• [Exercise prompt]
Pull out each of the lines below that contains the word "data", and copy them unchanged.

_ _ _ _ _ _ _

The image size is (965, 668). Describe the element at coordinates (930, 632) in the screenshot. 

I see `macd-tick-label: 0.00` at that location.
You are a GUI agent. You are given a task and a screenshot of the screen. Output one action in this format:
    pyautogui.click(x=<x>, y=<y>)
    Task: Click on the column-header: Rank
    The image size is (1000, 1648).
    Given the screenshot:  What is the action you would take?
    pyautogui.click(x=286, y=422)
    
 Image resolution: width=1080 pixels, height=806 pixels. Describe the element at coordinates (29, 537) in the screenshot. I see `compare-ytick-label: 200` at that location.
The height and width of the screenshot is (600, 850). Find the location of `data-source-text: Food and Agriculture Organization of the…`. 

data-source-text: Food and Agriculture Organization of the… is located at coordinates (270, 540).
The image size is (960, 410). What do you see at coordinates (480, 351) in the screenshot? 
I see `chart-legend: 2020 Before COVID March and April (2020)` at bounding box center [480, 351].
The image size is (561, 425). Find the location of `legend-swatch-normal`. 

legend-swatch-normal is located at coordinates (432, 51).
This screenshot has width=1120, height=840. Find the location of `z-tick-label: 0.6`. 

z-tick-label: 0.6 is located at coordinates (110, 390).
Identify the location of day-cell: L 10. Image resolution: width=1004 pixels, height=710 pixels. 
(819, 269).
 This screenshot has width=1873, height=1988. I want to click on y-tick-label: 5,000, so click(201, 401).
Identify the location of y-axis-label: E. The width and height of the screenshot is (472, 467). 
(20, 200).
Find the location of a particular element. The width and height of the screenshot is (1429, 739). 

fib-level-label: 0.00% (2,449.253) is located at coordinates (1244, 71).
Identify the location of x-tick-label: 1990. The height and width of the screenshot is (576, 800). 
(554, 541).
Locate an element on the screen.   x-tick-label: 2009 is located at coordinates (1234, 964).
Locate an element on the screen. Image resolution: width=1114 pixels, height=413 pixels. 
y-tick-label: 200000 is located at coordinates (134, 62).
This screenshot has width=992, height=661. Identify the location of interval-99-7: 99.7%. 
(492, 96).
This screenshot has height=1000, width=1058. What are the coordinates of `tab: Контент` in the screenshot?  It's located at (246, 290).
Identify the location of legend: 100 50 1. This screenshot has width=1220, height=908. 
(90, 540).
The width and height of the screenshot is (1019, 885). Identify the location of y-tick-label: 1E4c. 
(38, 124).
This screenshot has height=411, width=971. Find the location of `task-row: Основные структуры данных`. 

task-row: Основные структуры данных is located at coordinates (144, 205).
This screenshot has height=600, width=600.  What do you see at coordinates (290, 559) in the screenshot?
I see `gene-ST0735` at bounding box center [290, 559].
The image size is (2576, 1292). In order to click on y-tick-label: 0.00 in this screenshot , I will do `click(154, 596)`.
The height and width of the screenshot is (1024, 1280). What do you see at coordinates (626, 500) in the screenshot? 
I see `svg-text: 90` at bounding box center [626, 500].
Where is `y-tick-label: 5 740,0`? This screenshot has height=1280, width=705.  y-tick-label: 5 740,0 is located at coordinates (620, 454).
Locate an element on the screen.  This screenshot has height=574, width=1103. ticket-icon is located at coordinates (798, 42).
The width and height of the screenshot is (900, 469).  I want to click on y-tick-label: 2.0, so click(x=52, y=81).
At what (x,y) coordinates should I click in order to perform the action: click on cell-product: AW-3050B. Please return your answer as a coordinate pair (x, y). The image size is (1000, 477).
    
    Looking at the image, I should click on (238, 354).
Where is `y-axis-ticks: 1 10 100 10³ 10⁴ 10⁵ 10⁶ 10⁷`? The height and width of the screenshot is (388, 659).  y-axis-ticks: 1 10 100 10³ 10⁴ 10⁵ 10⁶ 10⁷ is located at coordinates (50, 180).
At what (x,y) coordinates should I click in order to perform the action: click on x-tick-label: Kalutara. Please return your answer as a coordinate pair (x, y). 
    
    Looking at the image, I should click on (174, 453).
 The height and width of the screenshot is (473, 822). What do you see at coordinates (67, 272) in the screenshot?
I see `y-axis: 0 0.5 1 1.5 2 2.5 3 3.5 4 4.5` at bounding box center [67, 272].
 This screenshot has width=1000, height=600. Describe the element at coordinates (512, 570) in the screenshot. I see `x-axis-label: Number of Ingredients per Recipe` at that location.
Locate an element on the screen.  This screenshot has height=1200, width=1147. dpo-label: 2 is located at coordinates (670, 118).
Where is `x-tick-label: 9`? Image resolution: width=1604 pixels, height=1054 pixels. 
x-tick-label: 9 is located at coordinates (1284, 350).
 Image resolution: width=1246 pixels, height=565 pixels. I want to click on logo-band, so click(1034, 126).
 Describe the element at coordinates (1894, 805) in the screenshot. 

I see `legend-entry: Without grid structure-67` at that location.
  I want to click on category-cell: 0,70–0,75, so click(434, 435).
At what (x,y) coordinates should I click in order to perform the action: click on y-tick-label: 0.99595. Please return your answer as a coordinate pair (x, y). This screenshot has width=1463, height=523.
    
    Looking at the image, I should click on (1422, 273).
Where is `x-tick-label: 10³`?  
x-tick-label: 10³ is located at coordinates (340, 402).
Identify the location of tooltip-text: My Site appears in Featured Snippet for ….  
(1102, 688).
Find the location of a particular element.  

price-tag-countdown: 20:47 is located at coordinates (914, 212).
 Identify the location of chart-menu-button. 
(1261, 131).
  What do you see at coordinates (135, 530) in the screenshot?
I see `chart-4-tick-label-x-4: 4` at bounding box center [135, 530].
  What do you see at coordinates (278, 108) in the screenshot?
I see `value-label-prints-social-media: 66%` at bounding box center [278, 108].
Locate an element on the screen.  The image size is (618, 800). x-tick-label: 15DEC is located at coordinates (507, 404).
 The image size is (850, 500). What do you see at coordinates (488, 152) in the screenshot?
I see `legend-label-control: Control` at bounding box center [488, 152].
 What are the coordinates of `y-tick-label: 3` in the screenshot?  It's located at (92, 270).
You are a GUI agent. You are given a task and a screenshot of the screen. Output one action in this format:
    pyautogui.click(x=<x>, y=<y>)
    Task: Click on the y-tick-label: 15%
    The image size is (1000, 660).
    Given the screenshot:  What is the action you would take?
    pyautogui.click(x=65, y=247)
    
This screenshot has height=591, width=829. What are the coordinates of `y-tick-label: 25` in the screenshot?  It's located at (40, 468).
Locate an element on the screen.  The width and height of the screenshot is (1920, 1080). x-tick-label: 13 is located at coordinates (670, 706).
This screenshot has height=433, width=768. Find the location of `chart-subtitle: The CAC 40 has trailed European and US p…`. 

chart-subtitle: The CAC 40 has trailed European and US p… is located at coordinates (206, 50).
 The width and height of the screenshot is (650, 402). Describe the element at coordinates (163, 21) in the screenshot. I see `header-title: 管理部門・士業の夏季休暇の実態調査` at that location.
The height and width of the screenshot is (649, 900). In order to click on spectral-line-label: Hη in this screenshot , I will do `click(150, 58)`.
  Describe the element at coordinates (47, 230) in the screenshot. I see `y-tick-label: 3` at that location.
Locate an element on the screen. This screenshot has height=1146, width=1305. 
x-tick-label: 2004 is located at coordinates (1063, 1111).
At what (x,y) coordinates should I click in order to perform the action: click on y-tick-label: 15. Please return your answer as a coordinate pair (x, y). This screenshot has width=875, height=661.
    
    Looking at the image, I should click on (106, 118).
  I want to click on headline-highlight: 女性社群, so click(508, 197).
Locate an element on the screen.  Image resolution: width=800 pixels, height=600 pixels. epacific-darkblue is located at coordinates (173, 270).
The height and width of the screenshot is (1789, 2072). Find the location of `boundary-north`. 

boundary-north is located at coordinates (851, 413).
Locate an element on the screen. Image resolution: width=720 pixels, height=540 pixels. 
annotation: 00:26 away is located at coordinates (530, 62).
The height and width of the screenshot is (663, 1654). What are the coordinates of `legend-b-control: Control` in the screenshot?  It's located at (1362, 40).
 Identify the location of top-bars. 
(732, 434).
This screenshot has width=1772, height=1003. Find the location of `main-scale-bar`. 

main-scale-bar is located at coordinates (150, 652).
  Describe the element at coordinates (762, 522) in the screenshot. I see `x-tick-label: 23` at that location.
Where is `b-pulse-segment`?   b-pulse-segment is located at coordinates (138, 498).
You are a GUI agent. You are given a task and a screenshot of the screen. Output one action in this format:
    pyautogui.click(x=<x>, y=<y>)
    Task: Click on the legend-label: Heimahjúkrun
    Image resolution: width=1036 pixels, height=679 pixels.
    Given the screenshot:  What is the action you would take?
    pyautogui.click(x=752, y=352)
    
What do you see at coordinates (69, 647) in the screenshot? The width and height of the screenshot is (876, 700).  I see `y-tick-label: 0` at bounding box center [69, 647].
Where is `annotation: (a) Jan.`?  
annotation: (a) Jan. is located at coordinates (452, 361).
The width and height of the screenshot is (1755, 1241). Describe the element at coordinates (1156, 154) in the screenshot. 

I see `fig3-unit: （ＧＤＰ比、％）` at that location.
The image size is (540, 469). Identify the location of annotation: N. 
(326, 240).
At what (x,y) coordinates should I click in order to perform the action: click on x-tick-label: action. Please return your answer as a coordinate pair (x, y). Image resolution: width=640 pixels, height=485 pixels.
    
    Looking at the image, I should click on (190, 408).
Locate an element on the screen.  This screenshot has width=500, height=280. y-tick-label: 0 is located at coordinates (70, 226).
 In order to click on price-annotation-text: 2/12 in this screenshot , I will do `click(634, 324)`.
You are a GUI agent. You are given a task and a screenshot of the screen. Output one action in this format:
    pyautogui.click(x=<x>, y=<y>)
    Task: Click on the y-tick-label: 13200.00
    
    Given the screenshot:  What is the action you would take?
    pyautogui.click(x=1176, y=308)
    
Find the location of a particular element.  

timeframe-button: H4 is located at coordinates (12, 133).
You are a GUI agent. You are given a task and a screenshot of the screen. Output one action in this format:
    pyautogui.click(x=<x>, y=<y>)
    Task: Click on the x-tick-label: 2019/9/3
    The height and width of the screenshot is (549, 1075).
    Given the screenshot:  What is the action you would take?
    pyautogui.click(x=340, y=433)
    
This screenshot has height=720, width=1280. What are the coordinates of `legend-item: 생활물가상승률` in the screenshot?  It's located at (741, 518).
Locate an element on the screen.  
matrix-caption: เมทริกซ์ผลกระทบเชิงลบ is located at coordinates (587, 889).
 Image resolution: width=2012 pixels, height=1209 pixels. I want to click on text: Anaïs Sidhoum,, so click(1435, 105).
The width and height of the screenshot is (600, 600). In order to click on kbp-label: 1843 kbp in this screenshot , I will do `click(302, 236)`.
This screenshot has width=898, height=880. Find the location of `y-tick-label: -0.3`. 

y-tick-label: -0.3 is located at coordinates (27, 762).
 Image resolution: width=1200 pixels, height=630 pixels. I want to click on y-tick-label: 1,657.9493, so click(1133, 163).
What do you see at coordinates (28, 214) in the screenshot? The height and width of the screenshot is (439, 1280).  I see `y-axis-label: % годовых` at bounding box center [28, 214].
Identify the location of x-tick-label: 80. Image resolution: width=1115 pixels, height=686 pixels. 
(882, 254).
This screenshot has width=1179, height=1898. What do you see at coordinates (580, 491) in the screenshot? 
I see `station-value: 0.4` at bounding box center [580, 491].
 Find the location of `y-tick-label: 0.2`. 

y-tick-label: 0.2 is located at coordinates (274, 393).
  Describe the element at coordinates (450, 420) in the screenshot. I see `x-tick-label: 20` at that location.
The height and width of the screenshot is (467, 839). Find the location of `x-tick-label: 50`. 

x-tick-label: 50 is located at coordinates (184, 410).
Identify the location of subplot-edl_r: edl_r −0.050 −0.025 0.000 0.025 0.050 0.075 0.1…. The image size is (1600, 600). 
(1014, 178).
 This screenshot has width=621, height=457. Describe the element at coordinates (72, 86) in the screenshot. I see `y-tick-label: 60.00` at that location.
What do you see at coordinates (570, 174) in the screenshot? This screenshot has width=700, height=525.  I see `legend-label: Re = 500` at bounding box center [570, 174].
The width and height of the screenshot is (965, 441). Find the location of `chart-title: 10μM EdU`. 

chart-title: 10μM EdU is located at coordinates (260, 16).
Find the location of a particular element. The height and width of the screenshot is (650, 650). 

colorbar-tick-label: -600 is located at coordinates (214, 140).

_ _ _ _ _ _ _

• [Result of the task]
The height and width of the screenshot is (600, 850). Find the location of `data-source-text: Food and Agriculture Organization of the…`. 
data-source-text: Food and Agriculture Organization of the… is located at coordinates (270, 540).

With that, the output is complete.